*** Record excerpts Section Begins ***

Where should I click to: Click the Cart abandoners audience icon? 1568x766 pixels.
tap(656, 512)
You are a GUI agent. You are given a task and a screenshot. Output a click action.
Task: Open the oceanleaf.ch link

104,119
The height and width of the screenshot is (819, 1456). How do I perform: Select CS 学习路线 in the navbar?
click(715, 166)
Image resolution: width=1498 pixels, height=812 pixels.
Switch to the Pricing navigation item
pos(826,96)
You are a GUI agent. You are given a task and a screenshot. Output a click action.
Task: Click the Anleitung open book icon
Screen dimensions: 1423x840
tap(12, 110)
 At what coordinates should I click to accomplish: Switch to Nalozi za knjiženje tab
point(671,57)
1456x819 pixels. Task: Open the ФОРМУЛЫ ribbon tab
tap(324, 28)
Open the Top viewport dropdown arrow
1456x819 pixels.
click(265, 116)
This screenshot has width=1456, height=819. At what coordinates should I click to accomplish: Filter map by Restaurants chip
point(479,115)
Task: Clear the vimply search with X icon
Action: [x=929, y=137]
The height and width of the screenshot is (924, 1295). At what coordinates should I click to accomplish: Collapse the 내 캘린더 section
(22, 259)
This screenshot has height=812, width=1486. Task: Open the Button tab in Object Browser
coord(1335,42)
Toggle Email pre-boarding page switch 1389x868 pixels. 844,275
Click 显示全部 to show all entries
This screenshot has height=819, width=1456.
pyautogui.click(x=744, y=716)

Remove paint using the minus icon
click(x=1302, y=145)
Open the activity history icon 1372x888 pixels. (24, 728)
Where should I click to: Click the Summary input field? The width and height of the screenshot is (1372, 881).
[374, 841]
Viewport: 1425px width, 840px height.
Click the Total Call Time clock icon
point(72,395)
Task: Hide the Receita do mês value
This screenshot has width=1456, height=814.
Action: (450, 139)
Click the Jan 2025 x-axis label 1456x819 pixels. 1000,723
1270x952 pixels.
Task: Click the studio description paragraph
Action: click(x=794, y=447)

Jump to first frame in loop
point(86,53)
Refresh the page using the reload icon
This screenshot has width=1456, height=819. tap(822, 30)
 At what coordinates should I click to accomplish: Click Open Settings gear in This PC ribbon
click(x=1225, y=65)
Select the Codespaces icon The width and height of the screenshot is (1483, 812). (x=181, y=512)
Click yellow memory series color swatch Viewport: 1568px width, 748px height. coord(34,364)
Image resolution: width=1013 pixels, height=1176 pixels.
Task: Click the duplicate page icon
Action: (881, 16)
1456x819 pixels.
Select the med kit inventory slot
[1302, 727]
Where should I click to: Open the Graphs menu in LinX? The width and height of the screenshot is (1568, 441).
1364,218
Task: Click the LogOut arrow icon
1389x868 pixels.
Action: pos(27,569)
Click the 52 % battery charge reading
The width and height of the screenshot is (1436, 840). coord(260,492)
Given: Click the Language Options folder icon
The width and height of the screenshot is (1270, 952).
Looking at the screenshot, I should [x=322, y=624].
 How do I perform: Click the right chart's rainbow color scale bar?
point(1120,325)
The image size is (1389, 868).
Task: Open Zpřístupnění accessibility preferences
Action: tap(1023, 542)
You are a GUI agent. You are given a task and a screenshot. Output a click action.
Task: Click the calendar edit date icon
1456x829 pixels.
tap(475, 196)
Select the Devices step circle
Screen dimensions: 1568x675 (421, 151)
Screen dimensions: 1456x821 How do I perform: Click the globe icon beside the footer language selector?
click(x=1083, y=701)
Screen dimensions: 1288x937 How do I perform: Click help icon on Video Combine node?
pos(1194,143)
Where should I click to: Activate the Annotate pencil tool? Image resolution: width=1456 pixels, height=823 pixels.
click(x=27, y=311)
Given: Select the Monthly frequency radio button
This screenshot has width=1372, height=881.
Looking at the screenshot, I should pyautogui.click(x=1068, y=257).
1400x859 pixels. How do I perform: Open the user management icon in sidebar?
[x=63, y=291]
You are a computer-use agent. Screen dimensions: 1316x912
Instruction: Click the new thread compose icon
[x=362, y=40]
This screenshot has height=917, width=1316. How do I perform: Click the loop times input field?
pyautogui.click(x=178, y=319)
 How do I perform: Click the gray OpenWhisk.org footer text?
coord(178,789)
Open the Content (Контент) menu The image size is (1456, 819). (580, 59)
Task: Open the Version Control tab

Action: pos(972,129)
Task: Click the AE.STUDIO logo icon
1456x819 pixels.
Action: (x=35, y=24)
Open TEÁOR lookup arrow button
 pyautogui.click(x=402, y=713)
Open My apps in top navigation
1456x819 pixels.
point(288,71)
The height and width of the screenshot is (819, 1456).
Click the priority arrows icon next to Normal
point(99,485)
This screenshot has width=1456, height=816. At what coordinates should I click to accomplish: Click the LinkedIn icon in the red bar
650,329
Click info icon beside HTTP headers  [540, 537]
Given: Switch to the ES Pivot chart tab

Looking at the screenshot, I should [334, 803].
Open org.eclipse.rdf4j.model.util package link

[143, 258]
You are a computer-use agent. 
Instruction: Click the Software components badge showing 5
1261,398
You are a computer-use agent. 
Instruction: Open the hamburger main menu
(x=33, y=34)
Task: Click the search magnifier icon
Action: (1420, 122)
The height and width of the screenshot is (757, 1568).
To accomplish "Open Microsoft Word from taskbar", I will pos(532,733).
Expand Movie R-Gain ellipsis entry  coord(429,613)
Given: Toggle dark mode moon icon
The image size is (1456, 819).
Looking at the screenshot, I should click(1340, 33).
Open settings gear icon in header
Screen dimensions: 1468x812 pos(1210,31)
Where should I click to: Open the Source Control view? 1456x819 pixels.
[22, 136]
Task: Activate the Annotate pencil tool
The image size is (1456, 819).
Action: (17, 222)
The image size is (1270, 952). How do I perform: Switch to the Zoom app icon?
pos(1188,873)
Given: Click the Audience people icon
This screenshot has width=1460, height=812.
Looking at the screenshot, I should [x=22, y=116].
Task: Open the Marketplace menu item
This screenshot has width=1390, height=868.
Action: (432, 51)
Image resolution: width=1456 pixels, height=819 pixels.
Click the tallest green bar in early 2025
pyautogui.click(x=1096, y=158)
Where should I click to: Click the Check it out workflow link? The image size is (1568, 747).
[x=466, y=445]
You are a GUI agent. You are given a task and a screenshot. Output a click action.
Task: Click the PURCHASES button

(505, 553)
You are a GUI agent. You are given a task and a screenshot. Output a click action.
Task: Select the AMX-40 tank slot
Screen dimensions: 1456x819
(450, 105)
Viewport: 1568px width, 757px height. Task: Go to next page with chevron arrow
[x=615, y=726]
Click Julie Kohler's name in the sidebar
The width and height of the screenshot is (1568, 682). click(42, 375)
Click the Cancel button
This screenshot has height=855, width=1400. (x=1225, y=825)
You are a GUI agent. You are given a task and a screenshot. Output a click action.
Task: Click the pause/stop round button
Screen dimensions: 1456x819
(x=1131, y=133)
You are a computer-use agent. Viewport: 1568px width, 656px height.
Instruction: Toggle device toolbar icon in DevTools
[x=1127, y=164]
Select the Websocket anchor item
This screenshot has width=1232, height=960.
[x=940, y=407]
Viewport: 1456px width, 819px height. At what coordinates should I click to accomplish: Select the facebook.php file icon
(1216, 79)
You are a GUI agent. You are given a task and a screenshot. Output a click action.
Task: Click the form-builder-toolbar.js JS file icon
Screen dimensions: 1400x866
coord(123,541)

*** Record excerpts Section Ends ***

» **Task to complete**
Type out the material above once more, exactly.

» **Written solution**
Where should I click to: Click the Cart abandoners audience icon? 1568x766 pixels.
tap(656, 512)
You are a GUI agent. You are given a task and a screenshot. Output a click action.
Task: Open the oceanleaf.ch link

104,119
The height and width of the screenshot is (819, 1456). How do I perform: Select CS 学习路线 in the navbar?
click(715, 166)
Image resolution: width=1498 pixels, height=812 pixels.
Switch to the Pricing navigation item
pos(826,96)
You are a GUI agent. You are given a task and a screenshot. Output a click action.
Task: Click the Anleitung open book icon
Screen dimensions: 1423x840
tap(12, 110)
 At what coordinates should I click to accomplish: Switch to Nalozi za knjiženje tab
point(671,57)
1456x819 pixels. Task: Open the ФОРМУЛЫ ribbon tab
tap(324, 28)
Open the Top viewport dropdown arrow
1456x819 pixels.
click(265, 116)
This screenshot has width=1456, height=819. At what coordinates should I click to accomplish: Filter map by Restaurants chip
point(479,115)
Task: Clear the vimply search with X icon
Action: [x=929, y=137]
The height and width of the screenshot is (924, 1295). At what coordinates should I click to accomplish: Collapse the 내 캘린더 section
(22, 259)
This screenshot has height=812, width=1486. Task: Open the Button tab in Object Browser
coord(1335,42)
Toggle Email pre-boarding page switch 1389x868 pixels. 844,275
Click 显示全部 to show all entries
This screenshot has height=819, width=1456.
pyautogui.click(x=744, y=716)

Remove paint using the minus icon
click(x=1302, y=145)
Open the activity history icon 1372x888 pixels. (24, 728)
Where should I click to: Click the Summary input field? The width and height of the screenshot is (1372, 881).
[374, 841]
Viewport: 1425px width, 840px height.
Click the Total Call Time clock icon
point(72,395)
Task: Hide the Receita do mês value
This screenshot has width=1456, height=814.
Action: (450, 139)
Click the Jan 2025 x-axis label 1456x819 pixels. 1000,723
1270x952 pixels.
Task: Click the studio description paragraph
Action: click(x=794, y=447)

Jump to first frame in loop
point(86,53)
Refresh the page using the reload icon
This screenshot has width=1456, height=819. tap(822, 30)
 At what coordinates should I click to accomplish: Click Open Settings gear in This PC ribbon
click(x=1225, y=65)
Select the Codespaces icon The width and height of the screenshot is (1483, 812). (x=181, y=512)
Click yellow memory series color swatch Viewport: 1568px width, 748px height. coord(34,364)
Image resolution: width=1013 pixels, height=1176 pixels.
Task: Click the duplicate page icon
Action: (881, 16)
1456x819 pixels.
Select the med kit inventory slot
[1302, 727]
Where should I click to: Open the Graphs menu in LinX? The width and height of the screenshot is (1568, 441).
1364,218
Task: Click the LogOut arrow icon
1389x868 pixels.
Action: pos(27,569)
Click the 52 % battery charge reading
The width and height of the screenshot is (1436, 840). coord(260,492)
Given: Click the Language Options folder icon
The width and height of the screenshot is (1270, 952).
Looking at the screenshot, I should [x=322, y=624].
 How do I perform: Click the right chart's rainbow color scale bar?
point(1120,325)
The image size is (1389, 868).
Task: Open Zpřístupnění accessibility preferences
Action: tap(1023, 542)
You are a GUI agent. You are given a task and a screenshot. Output a click action.
Task: Click the calendar edit date icon
1456x829 pixels.
tap(475, 196)
Select the Devices step circle
Screen dimensions: 1568x675 (421, 151)
Screen dimensions: 1456x821 How do I perform: Click the globe icon beside the footer language selector?
click(x=1083, y=701)
Screen dimensions: 1288x937 How do I perform: Click help icon on Video Combine node?
pos(1194,143)
Where should I click to: Activate the Annotate pencil tool? Image resolution: width=1456 pixels, height=823 pixels.
click(x=27, y=311)
Given: Select the Monthly frequency radio button
This screenshot has width=1372, height=881.
Looking at the screenshot, I should pyautogui.click(x=1068, y=257).
1400x859 pixels. How do I perform: Open the user management icon in sidebar?
[x=63, y=291]
You are a computer-use agent. Screen dimensions: 1316x912
Instruction: Click the new thread compose icon
[x=362, y=40]
This screenshot has height=917, width=1316. How do I perform: Click the loop times input field?
pyautogui.click(x=178, y=319)
 How do I perform: Click the gray OpenWhisk.org footer text?
coord(178,789)
Open the Content (Контент) menu The image size is (1456, 819). (580, 59)
Task: Open the Version Control tab

Action: pos(972,129)
Task: Click the AE.STUDIO logo icon
1456x819 pixels.
Action: (x=35, y=24)
Open TEÁOR lookup arrow button
 pyautogui.click(x=402, y=713)
Open My apps in top navigation
1456x819 pixels.
point(288,71)
The height and width of the screenshot is (819, 1456).
Click the priority arrows icon next to Normal
point(99,485)
This screenshot has width=1456, height=816. At what coordinates should I click to accomplish: Click the LinkedIn icon in the red bar
650,329
Click info icon beside HTTP headers  [540, 537]
Given: Switch to the ES Pivot chart tab

Looking at the screenshot, I should [334, 803].
Open org.eclipse.rdf4j.model.util package link

[143, 258]
You are a computer-use agent. 
Instruction: Click the Software components badge showing 5
1261,398
You are a computer-use agent. 
Instruction: Open the hamburger main menu
(x=33, y=34)
Task: Click the search magnifier icon
Action: (1420, 122)
The height and width of the screenshot is (757, 1568).
To accomplish "Open Microsoft Word from taskbar", I will pos(532,733).
Expand Movie R-Gain ellipsis entry  coord(429,613)
Given: Toggle dark mode moon icon
The image size is (1456, 819).
Looking at the screenshot, I should click(1340, 33).
Open settings gear icon in header
Screen dimensions: 1468x812 pos(1210,31)
Where should I click to: Open the Source Control view? 1456x819 pixels.
[22, 136]
Task: Activate the Annotate pencil tool
The image size is (1456, 819).
Action: (17, 222)
The image size is (1270, 952). How do I perform: Switch to the Zoom app icon?
pos(1188,873)
Given: Click the Audience people icon
This screenshot has width=1460, height=812.
Looking at the screenshot, I should [x=22, y=116].
Task: Open the Marketplace menu item
This screenshot has width=1390, height=868.
Action: (432, 51)
Image resolution: width=1456 pixels, height=819 pixels.
Click the tallest green bar in early 2025
pyautogui.click(x=1096, y=158)
Where should I click to: Click the Check it out workflow link? The image size is (1568, 747).
[x=466, y=445]
You are a GUI agent. You are given a task and a screenshot. Output a click action.
Task: Click the PURCHASES button

(505, 553)
You are a GUI agent. You are given a task and a screenshot. Output a click action.
Task: Select the AMX-40 tank slot
Screen dimensions: 1456x819
(450, 105)
Viewport: 1568px width, 757px height. Task: Go to next page with chevron arrow
[x=615, y=726]
Click Julie Kohler's name in the sidebar
The width and height of the screenshot is (1568, 682). click(42, 375)
Click the Cancel button
This screenshot has height=855, width=1400. (x=1225, y=825)
You are a GUI agent. You are given a task and a screenshot. Output a click action.
Task: Click the pause/stop round button
Screen dimensions: 1456x819
(x=1131, y=133)
You are a computer-use agent. Viewport: 1568px width, 656px height.
Instruction: Toggle device toolbar icon in DevTools
[x=1127, y=164]
Select the Websocket anchor item
This screenshot has width=1232, height=960.
[x=940, y=407]
Viewport: 1456px width, 819px height. At what coordinates should I click to accomplish: Select the facebook.php file icon
(1216, 79)
You are a GUI agent. You are given a task and a screenshot. Output a click action.
Task: Click the form-builder-toolbar.js JS file icon
Screen dimensions: 1400x866
coord(123,541)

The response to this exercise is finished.